Tuesday, March 12, 2013
What Is the Point of Philosophy (by Way of the Jewish State)?
Joseph Levine, a professor of philosophy at the University of Massachusetts at Amherst, has a well-written blog post at the New York Times about whether or not "Israel has a right to exist." Levine's thesis is that no people, including the Jewish people, has a right to a nation-state; nation-states do not exist for the sake of any particular people (in the sense of an ethnic group), but rather exist (or should exist) for the sake of all of the peoples who are their citizens.
This article is a great illustration of what the point of philosophy is. It's true that philosophers have often addressed questions which are of mainly theoretical interest, that they have (especially historically) attempted to answer questions which are best left to the empirical sciences, and that philosophy does not produce empirically verified or mathematically proven theories in the same way that the special sciences or mathematics do. So one may be forgiven for wondering what the purpose of philosophy is or if it even has one.
In a word, the point of philosophy is to think carefully and critically about thorny questions having to do with values or with the first principles of science, mathematics, or other disciplines. The tools of the philosophers in their quest for clarity are not microscopes and chemical assays, but rather logical and conceptual analyses.
A big part of both of these tools is the ability to make crucial distinctions (such as that between the ethnic and the civic sense of the term 'people'), which Levine aptly illustrates in his blog post about the Jews and Israel. Conceptual and logical clarity are not sufficient for resolving difficult questions of value or foundations, but they are necessary, and all too often lacking in debates about morality, politics, the arts, scientific methodology, and the like.

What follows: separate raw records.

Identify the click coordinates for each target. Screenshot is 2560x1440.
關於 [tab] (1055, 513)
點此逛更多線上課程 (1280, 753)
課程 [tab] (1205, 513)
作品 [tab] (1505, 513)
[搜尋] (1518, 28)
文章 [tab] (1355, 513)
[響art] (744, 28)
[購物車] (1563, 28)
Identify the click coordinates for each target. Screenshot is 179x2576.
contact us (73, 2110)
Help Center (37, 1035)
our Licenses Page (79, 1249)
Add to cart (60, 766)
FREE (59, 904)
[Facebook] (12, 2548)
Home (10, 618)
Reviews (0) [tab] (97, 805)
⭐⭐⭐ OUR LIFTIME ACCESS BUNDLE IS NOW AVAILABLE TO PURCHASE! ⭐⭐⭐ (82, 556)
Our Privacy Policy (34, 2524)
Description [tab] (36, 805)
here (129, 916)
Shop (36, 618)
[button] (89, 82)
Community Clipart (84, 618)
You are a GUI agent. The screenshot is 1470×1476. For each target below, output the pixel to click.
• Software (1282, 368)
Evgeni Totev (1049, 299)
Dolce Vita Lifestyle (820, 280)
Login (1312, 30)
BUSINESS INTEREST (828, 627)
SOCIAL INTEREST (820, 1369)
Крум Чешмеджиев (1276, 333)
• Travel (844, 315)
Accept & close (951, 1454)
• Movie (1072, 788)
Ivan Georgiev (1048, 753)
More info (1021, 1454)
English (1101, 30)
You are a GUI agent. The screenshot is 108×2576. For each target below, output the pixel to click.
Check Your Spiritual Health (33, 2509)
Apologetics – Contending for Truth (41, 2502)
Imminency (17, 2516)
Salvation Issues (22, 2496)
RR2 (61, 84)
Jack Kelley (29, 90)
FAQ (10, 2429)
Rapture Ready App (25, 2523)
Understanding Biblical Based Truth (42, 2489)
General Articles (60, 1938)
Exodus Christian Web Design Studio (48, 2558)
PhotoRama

I am not hereby endorsing Levine's thesis or his arguments (though they are worth considering seriously), but as soon as I started reading his blog post, I could tell that he was a philosopher or had philosophical training, because of the obvious care he was taking to get conceptual and logical clarity before reaching his conclusion. Most non-philosophers regrettably do not sufficiently distinguish between related issues or concepts as carefully as Levine has done in this piece. I hope that Levine's work serves as a helpful illustration of the value of philosophy, even for such practical, political, "blood and soil" issues as the relations between Jews and Palestinians in the state of Israel.